Saturday, March 5, 2011

China set for robust growth for next 5 years

China is on course for another five years of robust growth although inflation threatens social stability and must be tamed, Premier Wen Jiabao said on Saturday.

In China's version of a "State of the Union" address to the annual parliament session, Wen said the top priority this year was to curb price rises that are making life difficult for ordinary people.

But in laying out a plan for the next five years, he said the drivers of China's meteoric economic rise were still in place and that the government was in an even stronger position to steer the world's second-largest economy toward prosperity.

"From a domestic perspective, factors favoring China's development and the positive long-term development have not changed," Wen said in a work report to the National People's Congress.

With tens of millions of people moving to cities from farms, the country further opening to global trade and investment and factories and computers spreading deeper into the hinterland, China would aim for growth of 7 percent a year from 2011 to 2015.

That would mark a slowdown from the 11.2 percent China averaged over the past five years. But the target is more of a worst-case scenario than a true forecast -- from 2006 to 2010, it had aimed for 7.5 percent growth.

"There is huge potential demand in the market, the supply of funds is ample, the overall scientific and educational level of the people is rising," Wen said. "The government's ability to exercise overall control and respond to major challenges has increased significantly."

INFLATION NOW

The premier's annual address is given in the cavernous Great Hall of the People, crowded with thousands of delegates vetted by the Communist Party to acclaim and approve its policies.
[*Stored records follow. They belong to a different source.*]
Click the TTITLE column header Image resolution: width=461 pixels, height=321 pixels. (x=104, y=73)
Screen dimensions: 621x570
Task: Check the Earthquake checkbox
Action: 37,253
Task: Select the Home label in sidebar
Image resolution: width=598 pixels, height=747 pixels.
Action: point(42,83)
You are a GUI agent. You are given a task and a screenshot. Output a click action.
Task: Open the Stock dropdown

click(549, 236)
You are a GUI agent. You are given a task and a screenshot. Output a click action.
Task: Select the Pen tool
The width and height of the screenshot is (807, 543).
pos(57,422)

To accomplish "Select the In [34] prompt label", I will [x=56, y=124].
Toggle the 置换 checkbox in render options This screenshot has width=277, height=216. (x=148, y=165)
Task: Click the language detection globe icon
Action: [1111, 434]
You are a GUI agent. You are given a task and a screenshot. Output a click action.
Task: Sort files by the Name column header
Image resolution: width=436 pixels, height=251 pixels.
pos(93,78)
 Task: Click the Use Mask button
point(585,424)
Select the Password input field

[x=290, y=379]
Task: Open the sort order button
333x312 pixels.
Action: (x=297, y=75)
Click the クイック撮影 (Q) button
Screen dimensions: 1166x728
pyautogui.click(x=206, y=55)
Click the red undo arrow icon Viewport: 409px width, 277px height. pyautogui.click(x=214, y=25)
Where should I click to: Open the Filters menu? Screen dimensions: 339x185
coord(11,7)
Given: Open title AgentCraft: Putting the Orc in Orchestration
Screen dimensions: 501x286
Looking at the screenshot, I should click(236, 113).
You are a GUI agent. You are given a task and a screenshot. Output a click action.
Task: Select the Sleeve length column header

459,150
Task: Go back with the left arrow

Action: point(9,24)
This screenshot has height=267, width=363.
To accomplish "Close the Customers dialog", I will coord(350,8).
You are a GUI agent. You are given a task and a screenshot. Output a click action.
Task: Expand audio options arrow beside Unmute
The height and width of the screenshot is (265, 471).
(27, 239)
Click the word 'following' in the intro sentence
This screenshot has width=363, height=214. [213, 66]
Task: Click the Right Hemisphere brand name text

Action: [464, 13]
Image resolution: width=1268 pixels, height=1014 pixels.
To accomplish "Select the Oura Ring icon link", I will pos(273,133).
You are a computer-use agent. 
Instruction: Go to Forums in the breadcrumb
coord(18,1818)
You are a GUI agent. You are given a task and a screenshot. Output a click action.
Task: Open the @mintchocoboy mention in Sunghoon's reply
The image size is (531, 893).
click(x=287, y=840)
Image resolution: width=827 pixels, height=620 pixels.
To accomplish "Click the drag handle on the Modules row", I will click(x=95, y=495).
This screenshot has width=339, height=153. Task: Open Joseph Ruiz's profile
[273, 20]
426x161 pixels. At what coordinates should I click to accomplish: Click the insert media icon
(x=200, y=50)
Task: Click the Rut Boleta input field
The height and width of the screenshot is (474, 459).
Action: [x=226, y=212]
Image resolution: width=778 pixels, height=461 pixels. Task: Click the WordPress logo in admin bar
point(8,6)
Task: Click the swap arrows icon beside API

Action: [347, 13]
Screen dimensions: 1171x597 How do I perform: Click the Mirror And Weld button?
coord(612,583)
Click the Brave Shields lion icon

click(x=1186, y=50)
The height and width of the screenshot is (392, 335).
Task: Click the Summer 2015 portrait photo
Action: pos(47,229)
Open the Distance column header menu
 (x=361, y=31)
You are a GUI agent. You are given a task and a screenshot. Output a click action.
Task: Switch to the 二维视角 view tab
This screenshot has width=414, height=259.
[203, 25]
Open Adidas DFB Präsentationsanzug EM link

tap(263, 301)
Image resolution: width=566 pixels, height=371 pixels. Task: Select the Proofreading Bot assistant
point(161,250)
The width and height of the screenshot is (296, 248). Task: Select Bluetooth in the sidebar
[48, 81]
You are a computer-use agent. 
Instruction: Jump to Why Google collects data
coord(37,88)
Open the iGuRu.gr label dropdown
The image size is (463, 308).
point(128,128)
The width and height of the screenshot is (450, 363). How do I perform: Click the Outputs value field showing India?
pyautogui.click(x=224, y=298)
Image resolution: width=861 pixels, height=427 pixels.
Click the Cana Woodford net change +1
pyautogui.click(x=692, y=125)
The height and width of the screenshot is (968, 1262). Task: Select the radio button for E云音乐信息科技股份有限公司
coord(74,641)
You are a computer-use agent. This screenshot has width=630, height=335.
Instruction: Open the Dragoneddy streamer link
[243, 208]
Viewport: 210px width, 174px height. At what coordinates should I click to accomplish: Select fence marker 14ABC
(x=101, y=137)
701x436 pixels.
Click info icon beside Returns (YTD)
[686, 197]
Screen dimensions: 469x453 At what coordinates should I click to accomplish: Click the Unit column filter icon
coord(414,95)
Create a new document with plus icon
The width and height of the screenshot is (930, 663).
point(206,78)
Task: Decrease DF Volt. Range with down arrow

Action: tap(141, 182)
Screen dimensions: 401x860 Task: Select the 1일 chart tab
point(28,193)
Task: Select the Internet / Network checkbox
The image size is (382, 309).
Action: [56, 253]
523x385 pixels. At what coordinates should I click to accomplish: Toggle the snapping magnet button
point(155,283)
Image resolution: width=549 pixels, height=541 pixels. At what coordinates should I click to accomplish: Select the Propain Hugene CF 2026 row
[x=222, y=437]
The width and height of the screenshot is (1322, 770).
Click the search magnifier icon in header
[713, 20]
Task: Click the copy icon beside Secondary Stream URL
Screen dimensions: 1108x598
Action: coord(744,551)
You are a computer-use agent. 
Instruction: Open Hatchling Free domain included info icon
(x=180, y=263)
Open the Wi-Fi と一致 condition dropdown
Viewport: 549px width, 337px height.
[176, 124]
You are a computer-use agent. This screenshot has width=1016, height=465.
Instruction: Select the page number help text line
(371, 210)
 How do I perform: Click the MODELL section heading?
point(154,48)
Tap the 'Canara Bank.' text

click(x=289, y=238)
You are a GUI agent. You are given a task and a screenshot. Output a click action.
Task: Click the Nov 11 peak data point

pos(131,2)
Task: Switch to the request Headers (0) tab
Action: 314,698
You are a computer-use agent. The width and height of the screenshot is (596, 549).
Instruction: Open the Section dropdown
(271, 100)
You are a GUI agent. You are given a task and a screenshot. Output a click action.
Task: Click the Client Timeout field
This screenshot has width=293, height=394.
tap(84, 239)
But Wen's televised speech is also aimed at hundreds of millions of ordinary citizens who Party leaders fear could become sources of anger unless grievances about price rises, unaffordable housing and expensive healthcare are eased.

Wen made clear that addressing those concerns would preoccupy China's economic policy, shaping decisions on everything from farmers' incomes to the yuan exchange rate.

"Recently, prices have risen fairly quickly and inflation expectations have increased," Wen said. "This problem concerns the people's well-being, bears on overall interests and affects social stability. We must, therefore, make it our top priority in macroeconomic control to keep overall price levels stable."

For 2011, the government aimed to contain average inflation to 4 percent, Wen said. Inflation has been running near a two-year high of more than 5 percent in recent months. Lofty home price rises have also defied government cooling efforts.

Failure to rein in price rises for food, housing and other goods could become more than an economic problem for the ruling Communist Party, which is jittery about social unrest, especially after the upheavals shaking the Middle East.

Wen said China was also looking to generate new sources of domestic demand that would wean economic growth off its reliance on cheap exports and infrastructure projects.

"Expanding domestic demand is a long-term strategic principle and basic standpoint of China's economic development as well as a fundamental means and an internal requirement for promoting balanced economic development," he said.